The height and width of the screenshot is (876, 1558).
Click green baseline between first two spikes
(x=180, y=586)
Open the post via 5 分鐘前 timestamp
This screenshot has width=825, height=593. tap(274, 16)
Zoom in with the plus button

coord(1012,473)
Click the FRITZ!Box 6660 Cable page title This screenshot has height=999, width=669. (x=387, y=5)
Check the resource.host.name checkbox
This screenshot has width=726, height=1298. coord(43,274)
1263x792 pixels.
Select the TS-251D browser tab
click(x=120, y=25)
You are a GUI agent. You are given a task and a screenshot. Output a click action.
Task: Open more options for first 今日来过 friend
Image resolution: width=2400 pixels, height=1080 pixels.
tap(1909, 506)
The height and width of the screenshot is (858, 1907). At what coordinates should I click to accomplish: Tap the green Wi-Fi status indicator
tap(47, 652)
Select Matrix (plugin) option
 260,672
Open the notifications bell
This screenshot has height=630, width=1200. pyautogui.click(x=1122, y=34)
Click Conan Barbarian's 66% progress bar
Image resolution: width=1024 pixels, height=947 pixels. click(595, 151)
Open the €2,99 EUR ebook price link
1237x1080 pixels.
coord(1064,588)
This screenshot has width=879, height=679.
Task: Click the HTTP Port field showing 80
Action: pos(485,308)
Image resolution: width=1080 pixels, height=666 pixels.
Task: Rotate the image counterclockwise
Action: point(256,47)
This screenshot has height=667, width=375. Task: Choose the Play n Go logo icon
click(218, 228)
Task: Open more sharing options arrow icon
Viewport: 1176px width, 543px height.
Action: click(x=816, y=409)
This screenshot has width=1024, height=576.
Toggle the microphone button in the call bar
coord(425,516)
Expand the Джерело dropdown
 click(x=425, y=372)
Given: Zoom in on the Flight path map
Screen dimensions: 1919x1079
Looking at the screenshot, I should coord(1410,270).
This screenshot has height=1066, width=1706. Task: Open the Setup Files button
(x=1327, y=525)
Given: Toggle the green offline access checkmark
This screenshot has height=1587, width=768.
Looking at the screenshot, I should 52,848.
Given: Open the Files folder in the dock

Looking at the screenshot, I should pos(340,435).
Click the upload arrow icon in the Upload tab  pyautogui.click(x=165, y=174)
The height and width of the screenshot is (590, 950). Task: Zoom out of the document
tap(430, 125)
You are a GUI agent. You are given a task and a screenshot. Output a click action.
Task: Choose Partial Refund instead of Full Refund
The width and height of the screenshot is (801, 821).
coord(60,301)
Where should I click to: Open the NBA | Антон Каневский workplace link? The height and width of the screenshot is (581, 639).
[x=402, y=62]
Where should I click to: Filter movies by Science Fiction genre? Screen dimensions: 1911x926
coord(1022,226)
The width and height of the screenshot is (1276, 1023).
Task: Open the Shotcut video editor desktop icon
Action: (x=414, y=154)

· · ·

- [Activity]: Your answer should consist of every line from the entries that holds "more".

- [Problem solution]:
Task: Open more options for first 今日来过 friend
Task: Open more sharing options arrow icon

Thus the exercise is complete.